Jason Stellman, Reformed Pastor of the PCA Converts
I posted about Jason Stellman before when he first announced his intention to become Catholic this past summer. He explained his reasons for desiring to convert on the Called to Communion blog but quickly removed them for personal reasons. I had asked for prayer for him and his family. This weekend he was received into the Church in Kirkland, Washington. Incidentally, Scott Hahn posted on his fb page that he was set to attend but missed a connecting flight. Dr. Hahn had been a reformed pastor in the PCA and was the forerunner of many conversions so his attendance at his confirmation would have been very apropos.
Here on Called to Communion, Jason again posts his story. Continue to pray for him as he now needs to find a source of income for his family.
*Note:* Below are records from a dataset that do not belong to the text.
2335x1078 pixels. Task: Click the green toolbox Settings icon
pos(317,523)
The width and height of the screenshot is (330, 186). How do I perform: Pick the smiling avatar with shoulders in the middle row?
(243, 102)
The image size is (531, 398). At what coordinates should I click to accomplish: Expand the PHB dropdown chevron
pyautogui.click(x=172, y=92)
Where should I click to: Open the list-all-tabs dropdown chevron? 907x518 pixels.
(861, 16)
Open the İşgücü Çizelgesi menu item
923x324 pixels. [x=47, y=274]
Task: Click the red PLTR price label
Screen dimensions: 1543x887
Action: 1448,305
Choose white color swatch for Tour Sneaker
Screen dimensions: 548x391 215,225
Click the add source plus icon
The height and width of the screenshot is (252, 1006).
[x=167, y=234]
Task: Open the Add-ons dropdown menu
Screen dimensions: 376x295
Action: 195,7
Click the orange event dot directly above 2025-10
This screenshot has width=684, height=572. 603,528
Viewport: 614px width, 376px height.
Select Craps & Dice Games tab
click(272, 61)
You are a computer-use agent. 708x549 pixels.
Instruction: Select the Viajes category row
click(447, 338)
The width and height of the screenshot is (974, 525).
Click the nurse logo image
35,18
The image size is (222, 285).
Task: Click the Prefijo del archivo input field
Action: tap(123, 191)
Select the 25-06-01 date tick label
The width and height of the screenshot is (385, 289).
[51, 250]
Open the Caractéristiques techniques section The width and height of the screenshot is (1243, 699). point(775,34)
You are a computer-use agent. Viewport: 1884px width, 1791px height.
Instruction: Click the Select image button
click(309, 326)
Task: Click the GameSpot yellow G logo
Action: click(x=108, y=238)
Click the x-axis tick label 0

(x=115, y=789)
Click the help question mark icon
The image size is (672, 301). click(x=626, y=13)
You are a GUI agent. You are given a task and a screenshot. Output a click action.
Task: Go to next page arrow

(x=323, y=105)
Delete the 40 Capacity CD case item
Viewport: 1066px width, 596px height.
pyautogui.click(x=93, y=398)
These people like Jason who forfeit their careers, income, and respect in their religious community are heroes in my estimation. "So therefore, any one of you who does not renounce all that he has cannot be my disciple." (Luke 14:33)
"If justification by faith alone was indeed “the article on which the church stands or falls,” as Reformed theology claimed, then wouldn’t we expect it to have been taught by Jesus himself, somewhere? Moreover, wouldn’t John have taught it, too? And Peter, and James? Shoot, wouldn’t Paul himself have taught the imputation of alien righteousness somewhere outside of just two of his thirteen epistles?"
"And make no mistake, the Catholic Church is disruptive. It is audacious and confrontational, sucker-punching and line-in-the-sand drawing. Like the Lion Aslan from C.S. Lewis’s Chronicles of Narnia, it is not a tame Church, and will make no promise not to devour and discomfit its subjects as they partake of its life-giving water, causing them to constantly bend the knee and cede their worldly wisdom to the foolishness of the cross. In the words of Aslan to Jill, who expressed fear about letting down her guard to drink from the water by which he stood, “There are no other streams.” Or the words of Peter to Jesus when asked if the Twelve would forsake Him because of His difficult and demanding message, “Lord, to whom shall we go? You have the words of eternal life.”